海外でのレッドカーペットを歩くのは今回が初めてだったる幸四郎。「レッドカーペットを歩く時はドキドキしましたが、鬼平犯科帳チームで作り上げたものですので、その代表として皆の想いを背負って歩いているのだということを一歩一歩踏みしめながら歩きました」と心境を語った。
翌23日には、劇場版『鬼平犯科帳 血闘』の本編上映後、舞台挨拶に登壇した幸四郎から上海の観客へ「松本幸四郎です!」と挨拶を送ると、客席からは「Koshiro-san」の呼びかけとともに大歓声が送られた。上海に訪れるのは今回が初めてという幸四郎は「生まれて初めてこの地を踏みましたけども、こんなに温かく優しく迎えてくださり、そして美味しい食事がある場所はない」と幸四郎らしい言葉で喜びを露わにした。
また、「鬼平犯科帳の今後の“展開計画”について」という質問に、幸四郎は「既にSEASON2まで撮影が終わっており、まだ皆様にご覧いただけていない作品が4作品もありますので、世界の皆様にご覧いただけるよう制作チームが準備している最中です」と発表があり、観客からは万雷の拍手が送られた。
その後のQ&Aでは、「この映画は日本の“時代劇”としてどこを世界の皆さんに観ていただきたいでしょうか?」という観客からの問いに対し、幸四郎は「昔の時代のお話なので、携帯もパソコンもなく、人と人とが出会わないと何も起こらないし、何も知ることができない。出会うことによって、うれしいことや悲しいことが起きる。それこそが生きる証ではないかと思います。“人”というもの、そして“人との交わり”というものが描かれている作品ですので、“全ての人間”に観ていただきたいと思います」と回答。

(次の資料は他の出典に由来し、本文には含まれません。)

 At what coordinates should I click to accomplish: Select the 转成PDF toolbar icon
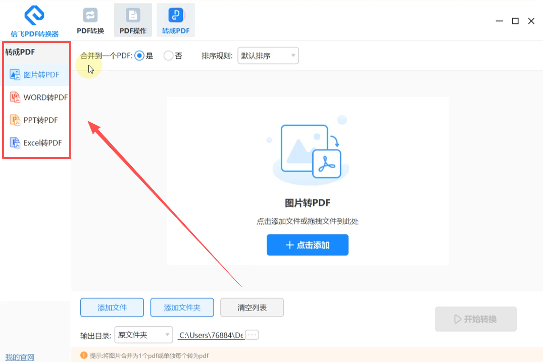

また、「歌舞伎は舞台なので観客のリアクションがすぐに分かると思いますが、映画はカメラに向かって演じるので、リアクションが分からない。その場合の区別はどうしていますか?」という質問には、「映像は短い時間の撮影で、一生に一回しかできないお芝居の積み重ねですので、“舞台はライブ感”と言いますが、“映像こそライブ”だと思います」と語り、さらに「僕も皆様と同じように(映像の中の)幸四郎を観て、『カッコいいな~』『キレイだな~』と感じています。たまにですけどね(笑)」と会場の笑いを誘った饒舌なトークを展開し、舞台挨拶は盛況のうちに幕を閉じた。
26日には、アジア最大級のTVの祭典「第29回上海TVフェスティバル」で、テレビスペシャル『鬼平犯科帳 本所・桜屋敷』のショーケース上映を予定している。

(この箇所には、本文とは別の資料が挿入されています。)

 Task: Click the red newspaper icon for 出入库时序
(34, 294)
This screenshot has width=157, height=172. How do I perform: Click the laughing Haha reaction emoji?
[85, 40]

■徐昊辰(上海国際映画祭プログラミング・ディレクター)コメント
池波正太郎生誕100年企画である本格時代劇『鬼平犯科帳』。五代目として“鬼平”を継承した松本幸四郎の熱演とクールな剣戟アクション、そして本作を彩る江戸前料理が見どころです。私たち上海国際映画祭は、この海外での初プレミア上映を目にすることができて、とても幸運です。